L’institut national de l’audiovisuel (INA) est notamment partenaire du projet et apporte des gros volumes d’archives documentaires et cinématographiques. Concrètement, comment travaillez-vous à partir de ces données ?

BH : À EURECOM nous avons deux équipes qui participent au projet MeMAD et qui travaillent sur ces documents. La première s’attache à l’extraction d’information. Elle utilise des technologies basées sur les réseaux de neurones profonds pour pouvoir reconnaître les émotions, analyser les mouvements des objets et des personnes, la bande audio… tout ce qui donne l’atmosphère en somme. Là, le travail scientifique consiste surtout à mettre au point les architectures des réseaux de neurones profonds pour, à partir des informations de la scène, faire sortir des métadonnées pertinentes. D’ailleurs, l’INA apporte également des situations concrètes et l’expérience de leurs archivistes pour nous aider à comprendre quelles métadonnées sont intéressantes pour pouvoir faire des recherches dans les documents par la suite. Et la seconde équipe travaille justement sur  l’ingénierie des connaissances. C’est-à-dire qu’elle se charge de créer des descriptions structurées, des index, et tout ce qui favorise la recherche d’information pour l’utilisateur final.
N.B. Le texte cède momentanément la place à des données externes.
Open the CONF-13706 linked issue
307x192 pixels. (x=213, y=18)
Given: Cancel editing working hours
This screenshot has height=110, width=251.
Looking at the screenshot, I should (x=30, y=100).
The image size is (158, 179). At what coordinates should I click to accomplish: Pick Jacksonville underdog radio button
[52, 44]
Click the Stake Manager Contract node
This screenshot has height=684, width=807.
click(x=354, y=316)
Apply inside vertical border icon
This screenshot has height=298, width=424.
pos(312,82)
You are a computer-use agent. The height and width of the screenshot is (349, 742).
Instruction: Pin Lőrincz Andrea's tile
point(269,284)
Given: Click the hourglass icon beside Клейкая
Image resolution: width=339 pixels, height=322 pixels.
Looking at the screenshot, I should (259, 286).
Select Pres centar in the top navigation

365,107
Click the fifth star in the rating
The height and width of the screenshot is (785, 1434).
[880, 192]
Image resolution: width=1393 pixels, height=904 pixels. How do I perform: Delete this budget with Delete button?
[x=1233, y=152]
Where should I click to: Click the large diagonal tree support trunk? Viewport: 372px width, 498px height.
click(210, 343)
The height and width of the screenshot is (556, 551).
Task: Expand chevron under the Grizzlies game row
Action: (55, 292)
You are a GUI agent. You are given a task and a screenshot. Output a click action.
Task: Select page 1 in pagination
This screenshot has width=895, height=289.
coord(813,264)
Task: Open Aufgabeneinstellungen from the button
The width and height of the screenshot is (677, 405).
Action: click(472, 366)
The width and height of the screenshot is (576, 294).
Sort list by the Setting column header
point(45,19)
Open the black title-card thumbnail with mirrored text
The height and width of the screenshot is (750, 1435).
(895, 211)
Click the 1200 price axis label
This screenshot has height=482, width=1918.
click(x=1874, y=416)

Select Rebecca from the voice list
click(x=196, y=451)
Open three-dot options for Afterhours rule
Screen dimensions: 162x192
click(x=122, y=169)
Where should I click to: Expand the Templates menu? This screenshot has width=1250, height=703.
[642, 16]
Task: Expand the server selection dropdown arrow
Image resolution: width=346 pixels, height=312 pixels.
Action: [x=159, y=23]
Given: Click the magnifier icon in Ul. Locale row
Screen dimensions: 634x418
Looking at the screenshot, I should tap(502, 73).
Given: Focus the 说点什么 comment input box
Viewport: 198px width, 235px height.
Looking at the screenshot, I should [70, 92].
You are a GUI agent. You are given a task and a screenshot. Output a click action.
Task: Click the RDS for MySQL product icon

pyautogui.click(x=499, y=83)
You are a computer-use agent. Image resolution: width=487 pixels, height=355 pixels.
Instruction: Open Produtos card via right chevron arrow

Scientifiquement, où se situe la difficulté du projet ?

BH : Ce qui est difficile, c’est de proposer quelque chose d’exhaustif et de générique. Aujourd’hui, nos approches sont complètes pour la qualité des descriptions et leur pertinence. Mais nous restons toujours dans un certain type de données. Par exemple, nous savons faire de l’apprentissage pour tous les modèles de voitures existants, ce qui permet de les reconnaître efficacement quel que soit leur angle dans l’image, l’éclairage de la scène… En revanche, si un nouveau modèle de voiture sort demain, nous ne saurons pas le reconnaître, même de face. Le problème est identique pour les personnalités politiques ou du cinéma. Or, nous voulons quelque chose qui ne fonctionne pas que sur les documentaires et films d’hier, mais qui soit capable d’apprendre et de reconnaître les personnalités dans les images des documentaires de demain. Cette capacité à augmenter la connaissance au fur et à mesure est le gros défi.

Sur quelles recherches capitaliserez-vous pour relever ce défi scientifique ?

BH : Pour y arriver, nous nous appuyons sur une expérience de plus de 20 ans en recherche sur les contenus audiovisuels. C’est ce qui justifie notre place dans le projet MeMAD aussi. Nous avons déjà travaillé sur la création automatique de résumés de vidéos par exemple. Récemment j’ai collaboré avec IBM Watson pour la création automatique d’une bande annonce d’un film hollywoodien. Nous sommes également engagés dans le projet NexGenTV avec Raphaël Troncy, qui travaille avec moi sur MeMAD. Dans NexGenTV, nous avons déjà montré comment faire de la reconnaissance automatique des personnes visibles à un instant donné. Tout cela nous permet d’avoir déjà des éléments de réponse et des pistes de travail pour remplir les objectifs de MeMAD.